O velejador Tim Shaddock, de 51 anos, e sua cadela de estimação Bella foram resgatados na semana passada depois de passarem mais de dois meses à deriva no Oceano Pacífico. A dupla sobreviveu se alimentando de peixe cru e bebendo água da chuva. A história extraordinária foi divulgada nesta segunda-feira (17).
Os dois foram salvos depois que os tripulantes de um barco de atum os avistou na costa do México. Um vídeo publicado pelo canal de TV australiano ‘Channel Nine’ mostra Tim muito magro, com a barba grisalha e cabelos compridos.
Nas imagens, o homem de 51 anos diz: “Passei por uma provação muito difícil no mar. Só estou precisando de descanso e boa comida, porque estou sozinho há muito tempo. Fora isso, estou muito bem de saúde.”

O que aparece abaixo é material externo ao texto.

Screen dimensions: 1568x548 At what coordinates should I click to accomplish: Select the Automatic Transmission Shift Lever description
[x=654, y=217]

O velejador australiano e sua cadela de estimação saíram da cidade de La Paz, no México, com destino à Polinésia Francesa em abril.
Poucas semanas depois de iniciarem a viagem de cerca de 6 mil quilômetros, no entanto, uma tempestade danificou o barco e os equipamentos eletrônicos da embarcação, deixando os dois à deriva e impedindo que eles pudessem pedir socorro.

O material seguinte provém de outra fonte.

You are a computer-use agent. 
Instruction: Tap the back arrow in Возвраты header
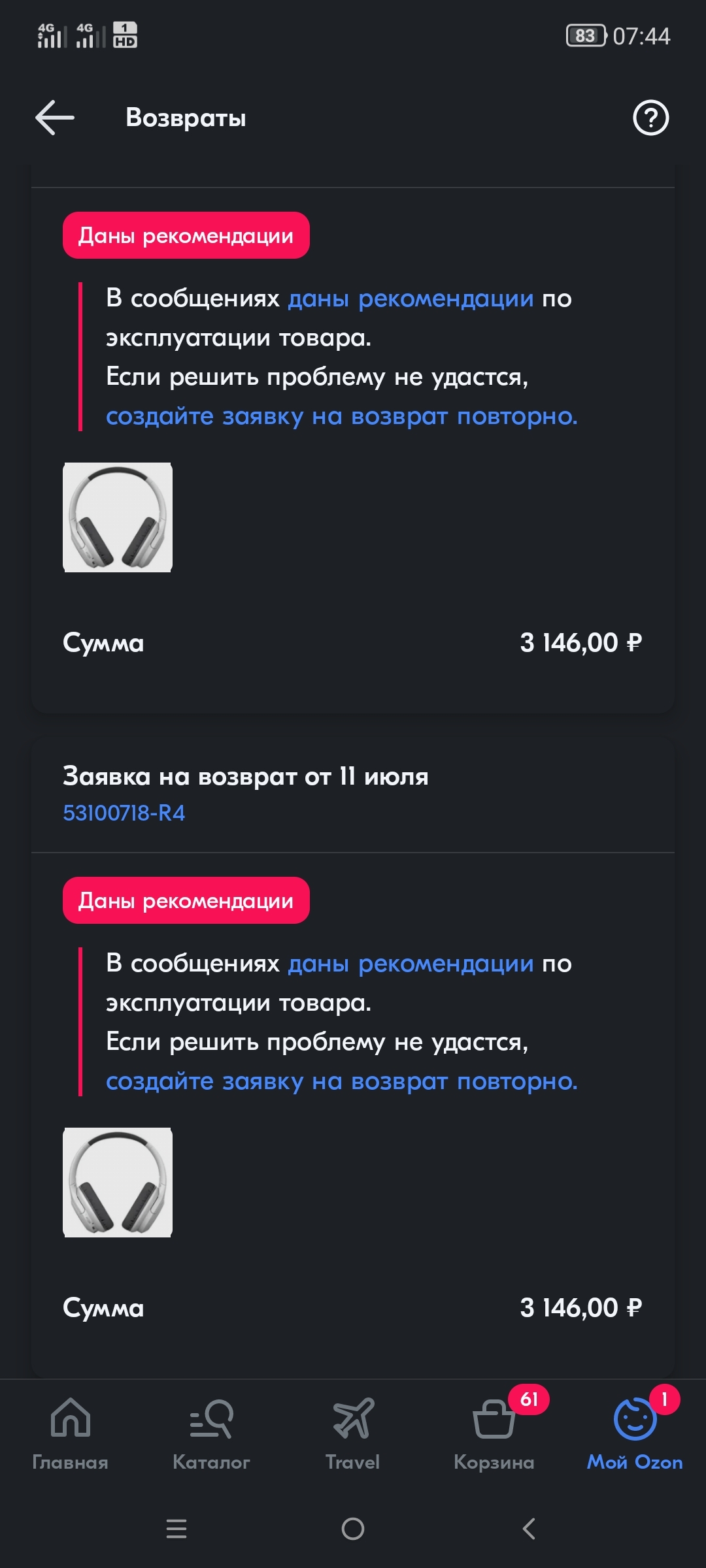point(55,118)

Logo depois de ser resgatado, o sobrevivente foi examinado por um médico que estava a bordo do barco de atum, que constatou que apesar da provação, a saúde de Tim estava “estável e muito boa”.

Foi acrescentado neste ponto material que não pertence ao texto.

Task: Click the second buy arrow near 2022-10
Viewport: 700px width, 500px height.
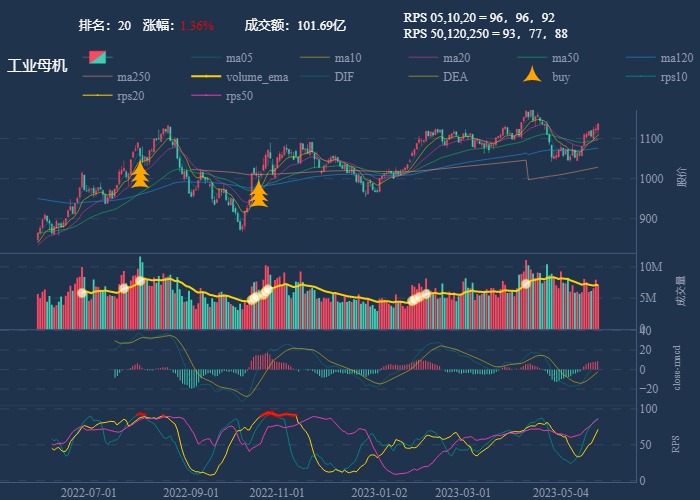Action: click(258, 193)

Depois de descansar da longa viagem, Tim contou que o equipamento de pesca do barco o ajudou a ter comida enquanto estava à deriva e que a cobertura da embarcação evitou que ele e sua companheira de aventura sofressem queimaduras solares.
Em agosto de 2022, o pescador do Amapá Romualdo Macedo Rodrigues, de 44 anos, foi resgatado com vida após permanecer por 11 dias à deriva no Oceano Atlântico dentro de um freezer. Ele foi encontrado no dia 11 de agosto, a 450 km do local onde seu barco naufragou.
De acordo com Romualdo, ele zarpou do Oiapoque, no Amapá, e seguia em direção à Ilha dos Macacos, na Guiana Francesa, mas a embarcação simples que ele usava começou a ser inundada no mar aberto e afundou.
Foi na hora do desespero que ele enxergou no freezer uma forma de permanecer sobre a água. Mal sabia ele que o aparelho seria sua casa e seu barco por vários dias. Romualdo boiou pelo oceano com fome, sede, medo e castigado pelo sol enquanto a maré o arrastava para a costa do Suriname.
Foram pescadores do país vizinho que resgataram o amapaense depois de avistarem o freezer no mar. Desidratado, desorientado, com as roupas rasgadas e com insolação, o primeiro pedido de Romualdo foi um pouco de água.